> _WHAT NEEDS TO BE DONE_: Read through the listing, and wherever a line holds the word "agent", return it.

> _STORED DATA_:
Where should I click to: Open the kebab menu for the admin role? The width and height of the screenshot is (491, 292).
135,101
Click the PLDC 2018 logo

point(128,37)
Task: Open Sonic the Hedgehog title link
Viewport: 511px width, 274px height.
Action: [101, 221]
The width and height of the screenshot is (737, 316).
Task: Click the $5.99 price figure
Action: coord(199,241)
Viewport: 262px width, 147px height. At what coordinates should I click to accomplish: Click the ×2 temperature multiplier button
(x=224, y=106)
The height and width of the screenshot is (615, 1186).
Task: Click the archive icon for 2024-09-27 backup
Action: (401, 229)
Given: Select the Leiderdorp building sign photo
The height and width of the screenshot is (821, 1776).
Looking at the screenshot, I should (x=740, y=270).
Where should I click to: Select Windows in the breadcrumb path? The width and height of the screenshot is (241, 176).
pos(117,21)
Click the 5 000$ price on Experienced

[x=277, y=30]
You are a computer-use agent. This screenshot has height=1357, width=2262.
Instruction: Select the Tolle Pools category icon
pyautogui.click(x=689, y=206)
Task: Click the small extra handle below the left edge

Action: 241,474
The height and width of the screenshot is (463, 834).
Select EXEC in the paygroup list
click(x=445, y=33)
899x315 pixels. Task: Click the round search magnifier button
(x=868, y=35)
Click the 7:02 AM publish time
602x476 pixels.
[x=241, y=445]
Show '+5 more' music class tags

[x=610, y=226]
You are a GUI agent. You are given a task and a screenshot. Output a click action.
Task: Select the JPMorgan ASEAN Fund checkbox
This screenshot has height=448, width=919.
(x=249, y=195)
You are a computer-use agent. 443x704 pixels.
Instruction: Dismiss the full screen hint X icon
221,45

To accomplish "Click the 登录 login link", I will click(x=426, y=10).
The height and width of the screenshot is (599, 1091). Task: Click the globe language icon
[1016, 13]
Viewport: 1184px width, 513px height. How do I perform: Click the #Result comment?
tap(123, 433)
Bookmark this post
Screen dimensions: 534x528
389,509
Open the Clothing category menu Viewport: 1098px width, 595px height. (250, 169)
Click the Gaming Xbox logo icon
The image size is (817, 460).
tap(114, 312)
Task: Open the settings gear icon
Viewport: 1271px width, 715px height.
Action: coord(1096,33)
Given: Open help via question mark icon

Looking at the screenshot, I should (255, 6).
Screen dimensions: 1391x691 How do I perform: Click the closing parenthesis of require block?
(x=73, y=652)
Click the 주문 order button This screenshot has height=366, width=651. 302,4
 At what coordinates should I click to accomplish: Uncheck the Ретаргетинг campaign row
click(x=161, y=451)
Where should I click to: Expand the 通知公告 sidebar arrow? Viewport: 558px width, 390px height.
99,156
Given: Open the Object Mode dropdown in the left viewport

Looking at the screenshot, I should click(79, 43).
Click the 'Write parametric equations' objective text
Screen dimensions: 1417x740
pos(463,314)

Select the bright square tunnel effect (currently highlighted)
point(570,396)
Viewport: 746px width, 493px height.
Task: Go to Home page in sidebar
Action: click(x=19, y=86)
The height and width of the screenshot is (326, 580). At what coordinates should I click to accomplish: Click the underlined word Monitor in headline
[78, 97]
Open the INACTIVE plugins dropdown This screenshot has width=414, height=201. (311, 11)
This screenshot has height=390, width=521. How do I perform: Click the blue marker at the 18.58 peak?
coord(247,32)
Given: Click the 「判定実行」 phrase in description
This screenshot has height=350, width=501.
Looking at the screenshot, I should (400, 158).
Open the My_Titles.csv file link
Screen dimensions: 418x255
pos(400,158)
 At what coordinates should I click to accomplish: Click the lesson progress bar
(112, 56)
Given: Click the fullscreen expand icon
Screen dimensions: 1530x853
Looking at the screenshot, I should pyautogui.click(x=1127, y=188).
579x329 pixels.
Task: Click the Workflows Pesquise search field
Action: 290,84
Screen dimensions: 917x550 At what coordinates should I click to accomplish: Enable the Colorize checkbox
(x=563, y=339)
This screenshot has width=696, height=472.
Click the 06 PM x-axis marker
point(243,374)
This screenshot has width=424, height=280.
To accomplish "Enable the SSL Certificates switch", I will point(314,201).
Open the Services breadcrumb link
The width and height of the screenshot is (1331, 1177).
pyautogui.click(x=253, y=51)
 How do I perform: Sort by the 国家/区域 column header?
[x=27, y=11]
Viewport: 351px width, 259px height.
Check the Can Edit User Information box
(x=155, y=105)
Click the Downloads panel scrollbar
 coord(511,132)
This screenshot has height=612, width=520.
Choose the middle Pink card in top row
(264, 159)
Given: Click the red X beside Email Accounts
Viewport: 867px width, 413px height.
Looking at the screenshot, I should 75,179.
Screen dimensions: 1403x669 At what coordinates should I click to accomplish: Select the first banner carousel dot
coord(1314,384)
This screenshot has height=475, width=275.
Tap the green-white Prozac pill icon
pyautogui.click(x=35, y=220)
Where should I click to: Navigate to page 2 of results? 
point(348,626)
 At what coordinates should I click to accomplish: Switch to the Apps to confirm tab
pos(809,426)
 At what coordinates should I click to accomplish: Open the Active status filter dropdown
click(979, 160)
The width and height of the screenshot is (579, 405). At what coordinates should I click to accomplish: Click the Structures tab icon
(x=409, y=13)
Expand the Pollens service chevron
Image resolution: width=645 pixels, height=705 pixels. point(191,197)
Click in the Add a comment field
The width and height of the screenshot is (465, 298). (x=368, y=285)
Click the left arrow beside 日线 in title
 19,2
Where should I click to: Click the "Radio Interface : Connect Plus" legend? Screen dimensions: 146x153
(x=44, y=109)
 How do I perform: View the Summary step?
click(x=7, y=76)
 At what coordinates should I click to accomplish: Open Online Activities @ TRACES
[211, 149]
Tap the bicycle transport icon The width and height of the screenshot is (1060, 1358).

> _TASK SOLUTION_:
You are a computer-use agent. This screenshot has height=1357, width=2262.
You are a GUI agent. You are given a task and a screenshot. Output a click action.
You are a computer-use agent. 443x704 pixels.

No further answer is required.